I’m sharing an article from Psychology Today about how important it is to nurture a baby. I’m also sharing it to show how we harm our children from early on, in infancy, while telling ourselves that the harm we impose on innocent babies is for their own good. It’s a good example since we do it to kids and adults too, throughout the entire human life cycle, in all sorts of ways.

I’ve talked many times about our culture being one of abuse. So much so that many times we are not even aware of the harm being done. This is one of the many reasons “mental illness” is so incredibly difficult to get a handle on.

Good people abuse their children everyday because they’re told to by authorities. It’s not intentional and education can make a big difference!

Letting babies “cry it out” is an idea that has been around since at least the 1880s when the field of medicine was in a hullaballoo about germs and transmitting infection and so took to the notion that babies should rarely be touched (see Blum, 2002, for a great review of this time period and attitudes towards childrearing).

With neuroscience, we can confirm what our ancestors took for granted—that letting babies get distressed is a practice that can damage children and their relational capacities in many ways for the long term. We know now that leaving babies to cry is a good way to make a less intelligent, less healthy but more anxious, uncooperative and alienated person who can pass the same or worse traits on to the next generation. 
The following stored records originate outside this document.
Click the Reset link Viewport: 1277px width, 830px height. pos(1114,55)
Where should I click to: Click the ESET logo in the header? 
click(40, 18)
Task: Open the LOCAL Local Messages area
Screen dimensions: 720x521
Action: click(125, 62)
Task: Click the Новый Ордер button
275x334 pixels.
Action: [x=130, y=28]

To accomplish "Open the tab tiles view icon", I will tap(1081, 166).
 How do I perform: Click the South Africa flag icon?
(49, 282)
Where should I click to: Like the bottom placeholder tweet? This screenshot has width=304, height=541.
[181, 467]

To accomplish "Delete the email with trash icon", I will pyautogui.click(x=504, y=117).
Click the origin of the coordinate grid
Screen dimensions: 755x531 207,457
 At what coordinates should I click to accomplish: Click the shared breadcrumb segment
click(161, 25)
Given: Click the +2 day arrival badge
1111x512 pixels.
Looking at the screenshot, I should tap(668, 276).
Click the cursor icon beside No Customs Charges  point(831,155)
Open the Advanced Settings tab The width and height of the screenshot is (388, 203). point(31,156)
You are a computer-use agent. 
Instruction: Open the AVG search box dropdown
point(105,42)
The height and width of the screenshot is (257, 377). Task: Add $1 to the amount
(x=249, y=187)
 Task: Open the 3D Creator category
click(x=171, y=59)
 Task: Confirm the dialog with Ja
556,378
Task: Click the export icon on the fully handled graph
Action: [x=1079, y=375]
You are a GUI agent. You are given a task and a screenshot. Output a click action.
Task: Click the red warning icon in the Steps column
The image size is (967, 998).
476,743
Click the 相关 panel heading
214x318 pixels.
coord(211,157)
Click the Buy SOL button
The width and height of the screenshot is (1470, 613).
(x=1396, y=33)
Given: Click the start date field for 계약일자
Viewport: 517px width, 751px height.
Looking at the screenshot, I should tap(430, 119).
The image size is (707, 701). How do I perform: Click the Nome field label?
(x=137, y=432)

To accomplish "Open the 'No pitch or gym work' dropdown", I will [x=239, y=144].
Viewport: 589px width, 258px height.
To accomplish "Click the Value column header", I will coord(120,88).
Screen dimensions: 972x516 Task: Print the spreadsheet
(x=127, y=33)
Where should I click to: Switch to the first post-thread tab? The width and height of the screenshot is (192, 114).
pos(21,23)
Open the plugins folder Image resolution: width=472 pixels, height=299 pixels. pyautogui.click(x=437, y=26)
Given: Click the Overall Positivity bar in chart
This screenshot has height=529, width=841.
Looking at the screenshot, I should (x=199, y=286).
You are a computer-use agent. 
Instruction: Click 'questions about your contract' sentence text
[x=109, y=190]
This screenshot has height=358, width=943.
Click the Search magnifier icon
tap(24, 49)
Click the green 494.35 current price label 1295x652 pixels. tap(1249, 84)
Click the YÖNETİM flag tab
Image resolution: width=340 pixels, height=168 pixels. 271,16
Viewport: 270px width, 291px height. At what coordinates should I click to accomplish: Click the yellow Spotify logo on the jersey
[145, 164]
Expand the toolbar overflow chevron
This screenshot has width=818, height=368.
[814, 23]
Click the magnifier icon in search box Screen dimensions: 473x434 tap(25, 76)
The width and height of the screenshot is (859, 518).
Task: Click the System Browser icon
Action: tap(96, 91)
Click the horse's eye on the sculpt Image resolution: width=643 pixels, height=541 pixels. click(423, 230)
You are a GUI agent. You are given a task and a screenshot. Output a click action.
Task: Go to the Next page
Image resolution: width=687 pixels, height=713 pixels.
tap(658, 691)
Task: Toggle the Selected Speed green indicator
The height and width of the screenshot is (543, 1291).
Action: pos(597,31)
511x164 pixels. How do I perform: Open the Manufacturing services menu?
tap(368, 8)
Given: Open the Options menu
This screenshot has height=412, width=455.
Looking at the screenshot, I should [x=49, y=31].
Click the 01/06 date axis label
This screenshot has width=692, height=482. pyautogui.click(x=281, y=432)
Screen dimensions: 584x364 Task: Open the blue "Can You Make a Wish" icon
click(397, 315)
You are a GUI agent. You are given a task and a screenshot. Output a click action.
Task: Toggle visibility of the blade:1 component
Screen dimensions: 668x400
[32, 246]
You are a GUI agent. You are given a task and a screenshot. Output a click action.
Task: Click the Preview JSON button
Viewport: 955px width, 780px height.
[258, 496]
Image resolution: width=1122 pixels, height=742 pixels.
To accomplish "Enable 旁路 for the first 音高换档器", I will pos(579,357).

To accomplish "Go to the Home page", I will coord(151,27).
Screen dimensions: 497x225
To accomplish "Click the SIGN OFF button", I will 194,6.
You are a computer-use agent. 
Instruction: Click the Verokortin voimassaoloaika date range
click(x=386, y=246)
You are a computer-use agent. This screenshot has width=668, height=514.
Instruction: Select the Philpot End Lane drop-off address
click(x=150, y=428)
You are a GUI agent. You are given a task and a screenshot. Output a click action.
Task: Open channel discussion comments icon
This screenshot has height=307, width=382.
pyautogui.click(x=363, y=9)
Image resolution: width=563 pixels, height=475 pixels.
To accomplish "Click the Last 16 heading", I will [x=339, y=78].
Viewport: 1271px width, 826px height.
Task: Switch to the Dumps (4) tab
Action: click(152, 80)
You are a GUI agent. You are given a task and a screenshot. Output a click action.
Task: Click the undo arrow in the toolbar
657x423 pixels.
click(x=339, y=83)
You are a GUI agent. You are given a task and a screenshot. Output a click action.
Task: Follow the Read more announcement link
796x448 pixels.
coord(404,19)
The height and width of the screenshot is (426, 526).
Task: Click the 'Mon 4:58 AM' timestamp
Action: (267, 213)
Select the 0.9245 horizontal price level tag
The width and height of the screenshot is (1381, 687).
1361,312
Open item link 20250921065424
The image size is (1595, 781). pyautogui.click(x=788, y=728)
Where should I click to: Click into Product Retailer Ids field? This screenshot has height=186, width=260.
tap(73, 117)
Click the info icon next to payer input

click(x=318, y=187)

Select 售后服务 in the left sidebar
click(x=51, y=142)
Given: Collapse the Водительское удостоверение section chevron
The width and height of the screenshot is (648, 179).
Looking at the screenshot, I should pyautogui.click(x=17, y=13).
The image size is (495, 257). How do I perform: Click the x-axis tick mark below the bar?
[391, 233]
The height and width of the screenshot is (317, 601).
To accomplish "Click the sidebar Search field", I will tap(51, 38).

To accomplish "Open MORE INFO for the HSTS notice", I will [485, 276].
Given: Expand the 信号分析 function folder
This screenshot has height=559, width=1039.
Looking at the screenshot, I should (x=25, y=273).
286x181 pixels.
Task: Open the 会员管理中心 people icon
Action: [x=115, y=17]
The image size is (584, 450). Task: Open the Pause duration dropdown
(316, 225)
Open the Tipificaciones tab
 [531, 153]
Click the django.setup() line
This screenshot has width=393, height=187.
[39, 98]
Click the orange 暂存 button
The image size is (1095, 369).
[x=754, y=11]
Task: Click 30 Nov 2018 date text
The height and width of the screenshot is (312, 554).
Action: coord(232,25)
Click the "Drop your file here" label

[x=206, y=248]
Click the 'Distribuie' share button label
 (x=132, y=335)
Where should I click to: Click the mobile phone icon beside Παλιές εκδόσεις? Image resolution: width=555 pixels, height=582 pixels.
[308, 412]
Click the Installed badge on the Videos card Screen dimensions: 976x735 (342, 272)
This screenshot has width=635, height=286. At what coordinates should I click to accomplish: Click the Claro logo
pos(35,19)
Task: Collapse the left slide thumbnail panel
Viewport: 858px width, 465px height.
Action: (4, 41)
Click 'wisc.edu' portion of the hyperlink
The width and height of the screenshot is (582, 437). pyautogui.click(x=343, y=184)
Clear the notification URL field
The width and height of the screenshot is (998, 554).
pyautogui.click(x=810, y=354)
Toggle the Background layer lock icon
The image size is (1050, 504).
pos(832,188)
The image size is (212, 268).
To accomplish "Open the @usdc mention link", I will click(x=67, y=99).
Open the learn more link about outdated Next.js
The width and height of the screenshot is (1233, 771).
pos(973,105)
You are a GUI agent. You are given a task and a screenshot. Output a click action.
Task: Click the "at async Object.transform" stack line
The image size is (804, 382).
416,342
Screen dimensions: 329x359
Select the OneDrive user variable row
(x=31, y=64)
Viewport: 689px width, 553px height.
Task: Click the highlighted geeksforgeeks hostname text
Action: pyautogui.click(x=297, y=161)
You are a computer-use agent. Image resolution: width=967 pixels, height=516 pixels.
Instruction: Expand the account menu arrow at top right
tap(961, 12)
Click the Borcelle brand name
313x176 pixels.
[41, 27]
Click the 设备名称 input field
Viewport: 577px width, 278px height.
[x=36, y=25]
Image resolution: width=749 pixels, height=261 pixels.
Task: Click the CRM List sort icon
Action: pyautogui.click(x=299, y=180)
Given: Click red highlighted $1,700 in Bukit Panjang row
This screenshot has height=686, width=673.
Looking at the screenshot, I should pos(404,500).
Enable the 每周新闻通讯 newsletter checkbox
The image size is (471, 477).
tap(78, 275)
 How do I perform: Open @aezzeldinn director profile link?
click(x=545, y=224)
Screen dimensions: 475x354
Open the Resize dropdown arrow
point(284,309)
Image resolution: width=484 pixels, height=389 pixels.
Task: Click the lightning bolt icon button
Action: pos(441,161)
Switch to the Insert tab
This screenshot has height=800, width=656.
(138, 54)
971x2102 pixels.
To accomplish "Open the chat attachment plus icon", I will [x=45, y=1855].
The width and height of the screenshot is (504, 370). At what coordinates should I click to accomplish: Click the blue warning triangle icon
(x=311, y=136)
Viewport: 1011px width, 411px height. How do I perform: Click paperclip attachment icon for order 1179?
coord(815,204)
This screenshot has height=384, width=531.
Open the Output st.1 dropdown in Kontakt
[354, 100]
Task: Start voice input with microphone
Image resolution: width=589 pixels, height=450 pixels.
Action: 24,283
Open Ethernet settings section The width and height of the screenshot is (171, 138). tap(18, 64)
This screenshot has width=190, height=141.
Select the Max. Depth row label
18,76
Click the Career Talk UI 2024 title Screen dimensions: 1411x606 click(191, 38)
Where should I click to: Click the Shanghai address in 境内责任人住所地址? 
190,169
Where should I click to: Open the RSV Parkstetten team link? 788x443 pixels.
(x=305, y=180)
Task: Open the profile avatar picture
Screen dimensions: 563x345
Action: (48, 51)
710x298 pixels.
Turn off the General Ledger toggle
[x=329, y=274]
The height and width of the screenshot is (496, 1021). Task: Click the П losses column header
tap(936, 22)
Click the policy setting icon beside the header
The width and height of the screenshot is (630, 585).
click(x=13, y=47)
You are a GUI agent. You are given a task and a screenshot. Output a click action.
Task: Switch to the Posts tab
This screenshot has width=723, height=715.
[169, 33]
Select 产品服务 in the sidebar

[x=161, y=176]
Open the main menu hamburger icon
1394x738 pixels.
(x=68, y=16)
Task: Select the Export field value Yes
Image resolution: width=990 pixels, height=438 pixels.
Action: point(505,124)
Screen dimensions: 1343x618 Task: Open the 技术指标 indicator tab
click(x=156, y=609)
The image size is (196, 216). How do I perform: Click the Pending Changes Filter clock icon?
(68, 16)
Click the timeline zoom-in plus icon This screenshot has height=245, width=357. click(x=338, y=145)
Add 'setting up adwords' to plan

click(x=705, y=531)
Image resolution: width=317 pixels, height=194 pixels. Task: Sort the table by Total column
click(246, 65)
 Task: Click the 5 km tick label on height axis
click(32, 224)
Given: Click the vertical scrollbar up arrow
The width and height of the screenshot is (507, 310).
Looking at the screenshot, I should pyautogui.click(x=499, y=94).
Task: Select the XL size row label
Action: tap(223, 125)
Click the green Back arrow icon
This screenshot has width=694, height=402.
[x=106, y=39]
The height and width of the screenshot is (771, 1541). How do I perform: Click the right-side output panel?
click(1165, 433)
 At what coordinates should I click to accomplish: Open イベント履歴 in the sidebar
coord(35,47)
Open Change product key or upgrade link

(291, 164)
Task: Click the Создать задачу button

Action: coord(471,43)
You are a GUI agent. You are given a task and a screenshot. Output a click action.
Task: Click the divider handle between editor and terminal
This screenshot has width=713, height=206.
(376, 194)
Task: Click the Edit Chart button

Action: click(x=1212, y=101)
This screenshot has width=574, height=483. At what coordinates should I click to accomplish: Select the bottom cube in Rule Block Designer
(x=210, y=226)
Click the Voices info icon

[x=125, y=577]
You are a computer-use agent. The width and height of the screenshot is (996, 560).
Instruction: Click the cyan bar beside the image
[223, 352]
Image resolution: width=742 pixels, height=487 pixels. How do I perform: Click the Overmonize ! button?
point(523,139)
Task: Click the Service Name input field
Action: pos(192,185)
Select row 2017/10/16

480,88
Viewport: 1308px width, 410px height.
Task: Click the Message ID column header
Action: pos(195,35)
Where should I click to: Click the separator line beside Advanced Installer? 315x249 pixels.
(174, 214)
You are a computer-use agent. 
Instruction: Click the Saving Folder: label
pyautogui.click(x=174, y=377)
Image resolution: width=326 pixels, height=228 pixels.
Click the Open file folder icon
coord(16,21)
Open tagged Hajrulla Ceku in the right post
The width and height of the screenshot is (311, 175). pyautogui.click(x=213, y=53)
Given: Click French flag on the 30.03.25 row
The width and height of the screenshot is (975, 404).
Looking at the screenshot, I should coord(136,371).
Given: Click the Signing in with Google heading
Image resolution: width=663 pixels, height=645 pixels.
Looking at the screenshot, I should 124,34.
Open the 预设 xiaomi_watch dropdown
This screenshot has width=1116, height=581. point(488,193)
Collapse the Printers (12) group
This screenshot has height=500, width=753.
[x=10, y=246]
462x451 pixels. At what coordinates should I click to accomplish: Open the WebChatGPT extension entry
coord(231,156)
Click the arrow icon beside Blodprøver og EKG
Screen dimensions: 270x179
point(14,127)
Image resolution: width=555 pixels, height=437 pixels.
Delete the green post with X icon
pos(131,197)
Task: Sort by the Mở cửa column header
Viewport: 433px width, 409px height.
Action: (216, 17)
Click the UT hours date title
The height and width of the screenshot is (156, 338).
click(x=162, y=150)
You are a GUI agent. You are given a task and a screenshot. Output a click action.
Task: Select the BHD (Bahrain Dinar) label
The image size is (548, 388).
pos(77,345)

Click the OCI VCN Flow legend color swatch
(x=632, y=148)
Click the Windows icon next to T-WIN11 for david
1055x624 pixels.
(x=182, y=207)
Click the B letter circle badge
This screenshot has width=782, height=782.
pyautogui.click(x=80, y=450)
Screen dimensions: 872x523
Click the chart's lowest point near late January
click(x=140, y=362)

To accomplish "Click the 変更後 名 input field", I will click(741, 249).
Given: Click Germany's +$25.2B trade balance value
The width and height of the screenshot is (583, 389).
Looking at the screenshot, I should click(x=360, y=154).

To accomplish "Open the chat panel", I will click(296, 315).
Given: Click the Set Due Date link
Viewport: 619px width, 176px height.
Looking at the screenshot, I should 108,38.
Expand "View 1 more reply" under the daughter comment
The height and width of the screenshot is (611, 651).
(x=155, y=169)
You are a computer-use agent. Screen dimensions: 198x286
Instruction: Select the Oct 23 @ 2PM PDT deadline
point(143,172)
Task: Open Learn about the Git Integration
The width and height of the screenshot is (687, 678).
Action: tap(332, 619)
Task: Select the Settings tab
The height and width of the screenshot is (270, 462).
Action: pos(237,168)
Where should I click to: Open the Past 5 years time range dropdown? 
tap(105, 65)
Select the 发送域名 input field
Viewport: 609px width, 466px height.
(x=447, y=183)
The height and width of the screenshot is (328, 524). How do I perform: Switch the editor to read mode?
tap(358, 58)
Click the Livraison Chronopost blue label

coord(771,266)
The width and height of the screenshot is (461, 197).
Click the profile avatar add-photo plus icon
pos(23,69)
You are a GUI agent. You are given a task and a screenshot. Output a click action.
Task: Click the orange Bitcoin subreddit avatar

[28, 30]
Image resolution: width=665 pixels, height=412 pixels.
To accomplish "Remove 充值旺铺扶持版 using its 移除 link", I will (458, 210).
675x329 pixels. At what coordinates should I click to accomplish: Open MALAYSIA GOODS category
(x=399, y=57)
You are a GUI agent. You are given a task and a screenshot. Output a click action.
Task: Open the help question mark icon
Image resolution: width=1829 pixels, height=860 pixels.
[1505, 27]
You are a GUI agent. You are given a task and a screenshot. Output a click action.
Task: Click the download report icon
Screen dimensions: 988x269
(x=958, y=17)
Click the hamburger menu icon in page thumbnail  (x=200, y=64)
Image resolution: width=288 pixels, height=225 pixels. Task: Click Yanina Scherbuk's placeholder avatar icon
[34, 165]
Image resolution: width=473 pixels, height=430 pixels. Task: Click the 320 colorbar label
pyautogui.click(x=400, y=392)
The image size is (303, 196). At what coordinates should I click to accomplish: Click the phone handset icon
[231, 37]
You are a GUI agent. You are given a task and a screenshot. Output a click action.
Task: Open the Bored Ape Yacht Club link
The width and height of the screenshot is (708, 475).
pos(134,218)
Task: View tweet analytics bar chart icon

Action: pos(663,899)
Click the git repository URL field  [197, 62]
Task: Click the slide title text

 The discredited behaviorist view sees the baby as an interloper into the life of the parents, an intrusion who must be controlled by various means so the adults can live their lives without too much bother. Perhaps we can excuse this attitude and ignorance because at the time, extended families were being broken up and new parents had to figure out how to deal with babies on their own, an unnatural condition for humanity–we have heretofore raised children in extended families. The parents always shared care with multiple adult relatives….

The fact is that caregivers who habitually respond to the needs of the baby before the baby gets distressed, preventing crying, are more likely to have children who are independent than the opposite (e.g., Stein & Newcomb, 1994). Soothing care is best from the outset. Once patterns get established, it’s much harder to change them.


When the baby is greatly distressed, the toxic hormone cortisol is released. It’s a neuron killer.
Panksepp, 1998 read the rest

That’s right, neurons are killed. That’s brain damage!

I actually have distinct memories of screaming in my crib. I asked my mother about it some years ago and she verified that they used that method. It’s a horribly brutal thing to do and it was something that struck me as obvious many years ago well before I studied this sort of thing. My mother realizes now it was a mistake…she was young and doing what she was told to do. I imagine my father was supporting it as well. And like the article above suggests, people were trying to cope without extended families and really didn’t know how to manage.

There is reason to calmly and rationally explain these sorts of abuses and not blame young parents who are often struggling with all sorts of hardships. If people are given the skills and support they need most will opt for healthy parenting. Too often parents simply don’t have the resources, internal/emotional and/or external/financial resources to be the best of parents. This does not make them bad people. We must create a society where these sorts of basic needs are met so that all our children can get what they need to be healthy in body, mind and spirit.

The fact is all of us as human beings sometimes unintentionally harm others. Being courageous enough to find how we ourselves do it can also help us be kind to those who’ve not yet learned to do it for themselves.

If we want to heal our sick society and bring up healthy children who turn into healthy adults, we start by taking our own inventory.